Work to complete =>
Output the lines below without any changes.

Records for the exercise =>
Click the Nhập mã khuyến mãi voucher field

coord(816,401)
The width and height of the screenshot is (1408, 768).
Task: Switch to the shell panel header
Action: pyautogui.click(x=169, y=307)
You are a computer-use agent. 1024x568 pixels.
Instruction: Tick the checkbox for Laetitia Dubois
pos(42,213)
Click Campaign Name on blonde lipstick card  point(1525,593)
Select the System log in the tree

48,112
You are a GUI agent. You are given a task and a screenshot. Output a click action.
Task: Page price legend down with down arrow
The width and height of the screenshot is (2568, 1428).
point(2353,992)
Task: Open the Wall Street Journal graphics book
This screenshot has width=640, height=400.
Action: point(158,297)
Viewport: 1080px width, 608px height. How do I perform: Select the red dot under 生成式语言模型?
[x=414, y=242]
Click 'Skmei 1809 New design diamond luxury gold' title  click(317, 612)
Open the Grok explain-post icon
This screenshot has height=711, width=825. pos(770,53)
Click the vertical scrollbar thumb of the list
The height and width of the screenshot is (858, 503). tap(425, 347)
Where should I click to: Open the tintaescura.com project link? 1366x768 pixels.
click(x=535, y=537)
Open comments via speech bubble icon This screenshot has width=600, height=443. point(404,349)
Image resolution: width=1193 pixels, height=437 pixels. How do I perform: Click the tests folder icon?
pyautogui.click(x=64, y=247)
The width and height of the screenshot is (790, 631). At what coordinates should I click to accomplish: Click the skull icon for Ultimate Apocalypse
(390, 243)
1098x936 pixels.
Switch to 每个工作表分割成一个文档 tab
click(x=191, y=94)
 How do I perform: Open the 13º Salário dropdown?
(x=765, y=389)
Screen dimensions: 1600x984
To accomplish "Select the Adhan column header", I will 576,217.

Exercise answer =>
Click the Nhập mã khuyến mãi voucher field

coord(816,401)
The width and height of the screenshot is (1408, 768).
Task: Switch to the shell panel header
Action: pyautogui.click(x=169, y=307)
You are a computer-use agent. 1024x568 pixels.
Instruction: Tick the checkbox for Laetitia Dubois
pos(42,213)
Click Campaign Name on blonde lipstick card  point(1525,593)
Select the System log in the tree

48,112
You are a GUI agent. You are given a task and a screenshot. Output a click action.
Task: Page price legend down with down arrow
The width and height of the screenshot is (2568, 1428).
point(2353,992)
Task: Open the Wall Street Journal graphics book
This screenshot has width=640, height=400.
Action: point(158,297)
Viewport: 1080px width, 608px height. How do I perform: Select the red dot under 生成式语言模型?
[x=414, y=242]
Click 'Skmei 1809 New design diamond luxury gold' title  click(317, 612)
Open the Grok explain-post icon
This screenshot has height=711, width=825. pos(770,53)
Click the vertical scrollbar thumb of the list
The height and width of the screenshot is (858, 503). tap(425, 347)
Where should I click to: Open the tintaescura.com project link? 1366x768 pixels.
click(x=535, y=537)
Open comments via speech bubble icon This screenshot has width=600, height=443. point(404,349)
Image resolution: width=1193 pixels, height=437 pixels. How do I perform: Click the tests folder icon?
pyautogui.click(x=64, y=247)
The width and height of the screenshot is (790, 631). At what coordinates should I click to accomplish: Click the skull icon for Ultimate Apocalypse
(390, 243)
1098x936 pixels.
Switch to 每个工作表分割成一个文档 tab
click(x=191, y=94)
 How do I perform: Open the 13º Salário dropdown?
(x=765, y=389)
Screen dimensions: 1600x984
To accomplish "Select the Adhan column header", I will 576,217.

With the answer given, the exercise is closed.